One Foot In The Grave (Delux Re-issue)
by Beck


Review Date
27th July 2009
Reviewed by
Courtney Sanders

There was a time, not so many years ago (although in this rapidly moving blog age I guess 6-odd studio albums is quite a long time) when Beck was a young, carefree blonde haired lass, hangin’ out with pals, pashing babes and writing about those tales, while of course these days, Gamma Ray has just been released, he’s married to a Ribisi, and apparently the world is both ecologically challenged and theologically troubled. But back in the day, Beck was simply straight-chilling, and creating the albums - namely the still lauded and career opened Stereopathic Soul Manure, followed closely by One Foot in the Grave - laying the foundation for those progressive gems that followed, starting at the critically acclaimed and launch-of-superstardom Odelay.
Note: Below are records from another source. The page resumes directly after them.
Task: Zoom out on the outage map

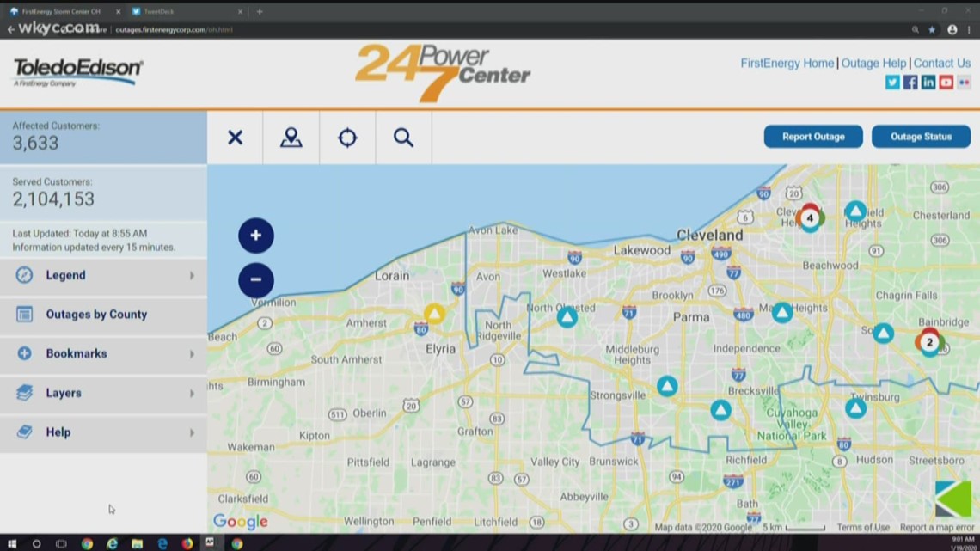Action: pos(255,280)
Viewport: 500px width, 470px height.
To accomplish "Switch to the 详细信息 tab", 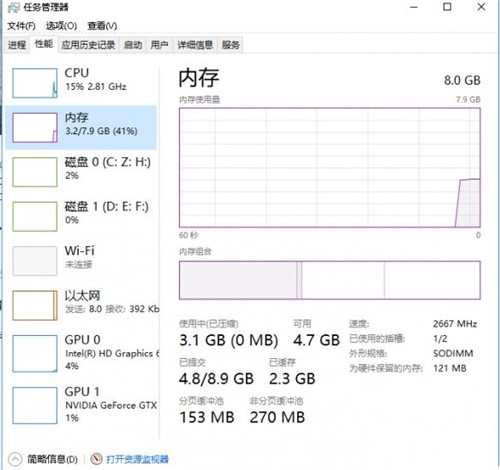I will (x=195, y=45).
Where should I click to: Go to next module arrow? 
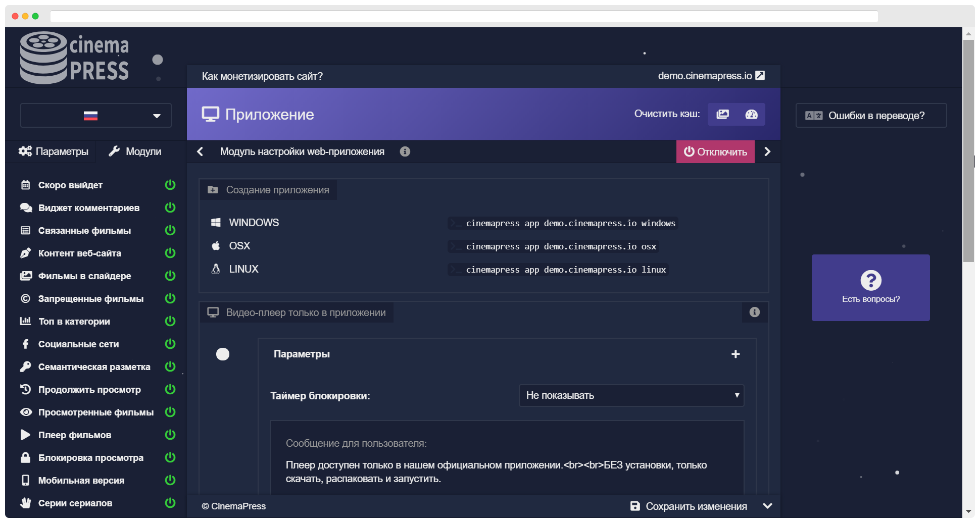click(767, 151)
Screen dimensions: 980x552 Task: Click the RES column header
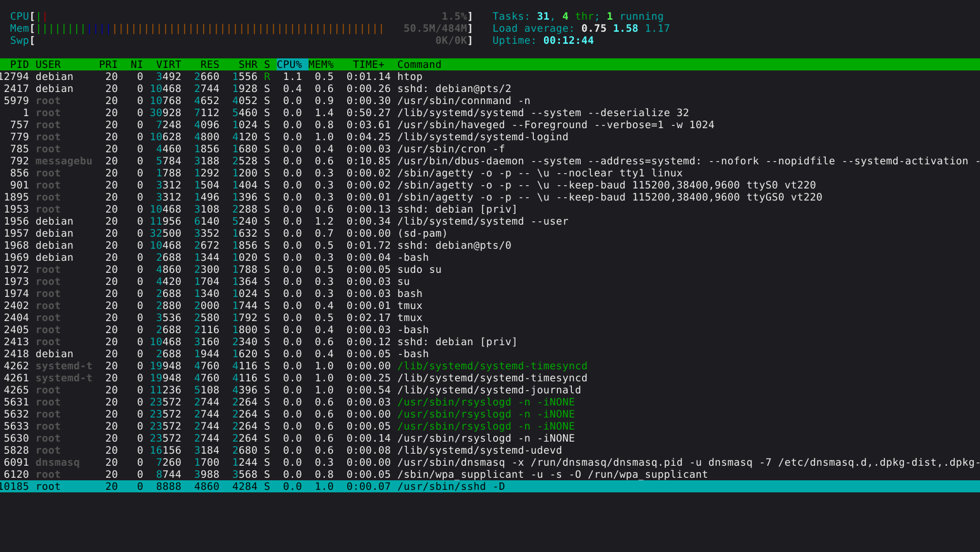coord(209,65)
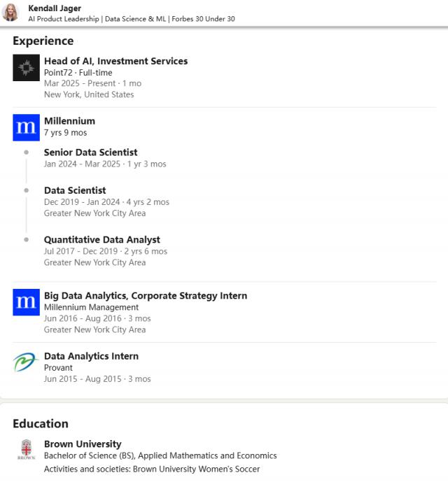Viewport: 448px width, 482px height.
Task: Open the Millennium company name link
Action: pyautogui.click(x=69, y=120)
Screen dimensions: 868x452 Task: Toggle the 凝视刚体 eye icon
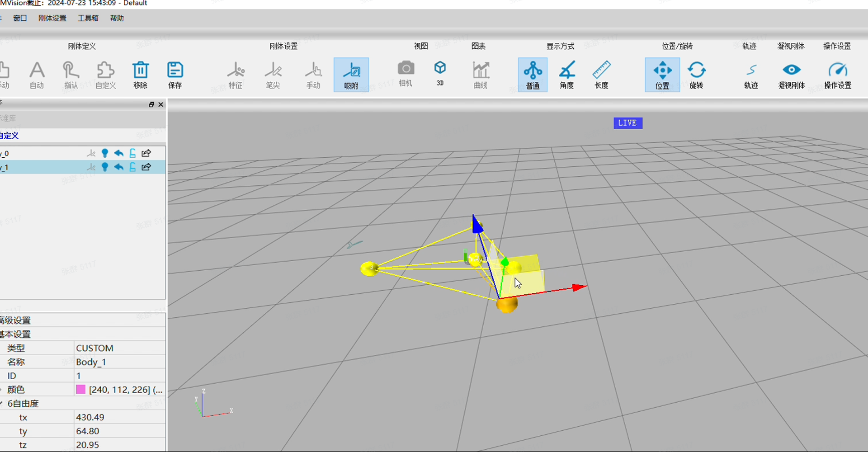(791, 75)
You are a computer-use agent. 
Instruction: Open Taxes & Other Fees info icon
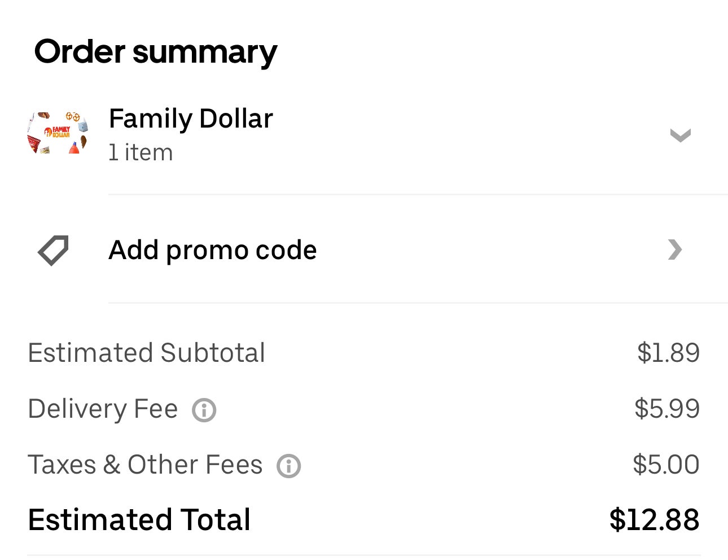(x=288, y=466)
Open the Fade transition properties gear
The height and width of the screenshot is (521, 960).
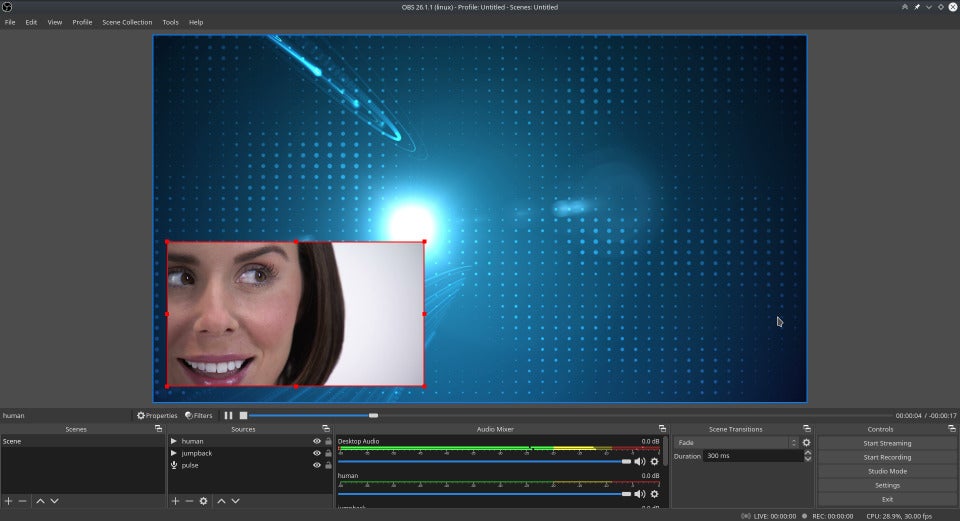click(806, 442)
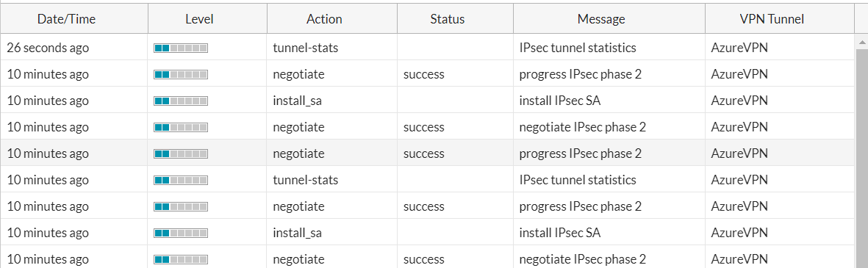Click the VPN Tunnel column header

(x=772, y=19)
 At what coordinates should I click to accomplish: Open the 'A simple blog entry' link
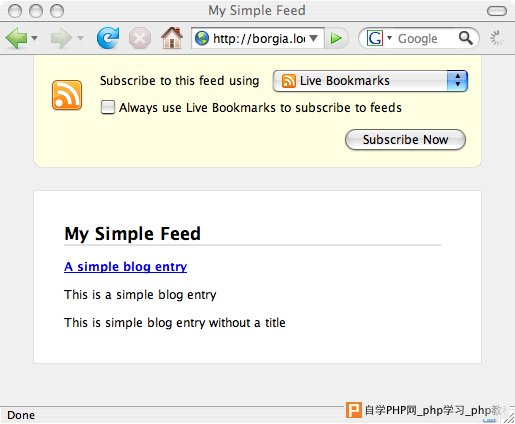click(x=125, y=267)
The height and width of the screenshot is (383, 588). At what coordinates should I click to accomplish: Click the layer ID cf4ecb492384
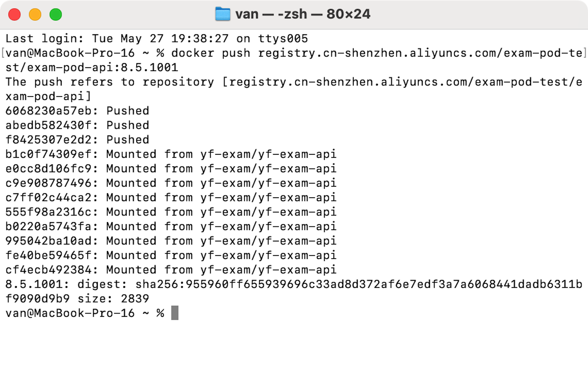click(49, 270)
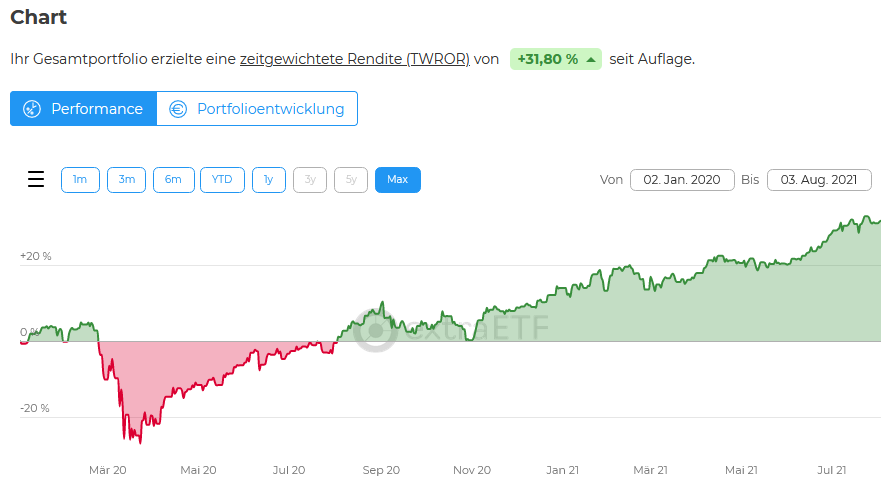The width and height of the screenshot is (895, 497).
Task: Open the chart hamburger menu
Action: tap(36, 180)
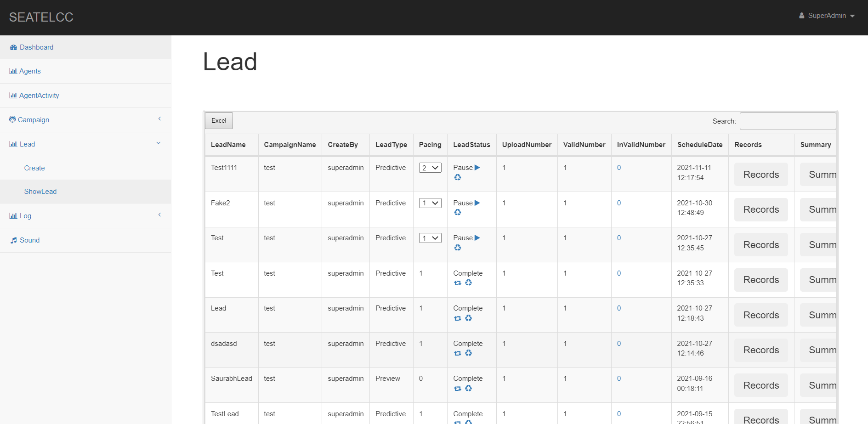This screenshot has height=424, width=868.
Task: Go to the AgentActivity page
Action: point(39,96)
And so it becomes relevant to split Becks career into pre-Odelay and post Odelay nuances. Post Odelay albums saw the musical experimentation and progression begin – even if it was still totally happy times for this Gen X-er – like say on Midnight Vultures, and where the concept albums started – try Sea Change, and his generally dedicated pessimism towards the state of the world, its people and its future – The Information, Modern Guilt. The change in Beck from the fiery tassel clad dance machine maniac in the ‘Sexx Laws’ clip and during stage performances, to the dour amish hat man who apparently needs to employ puppets to pick up the on-stage slack has been highlighted no better than in his current release; sure all the pop hits slash subtleties are there, but there’s this overwhelming mood of defeat that just makes you think, ‘man, he’s not that happy anymore’.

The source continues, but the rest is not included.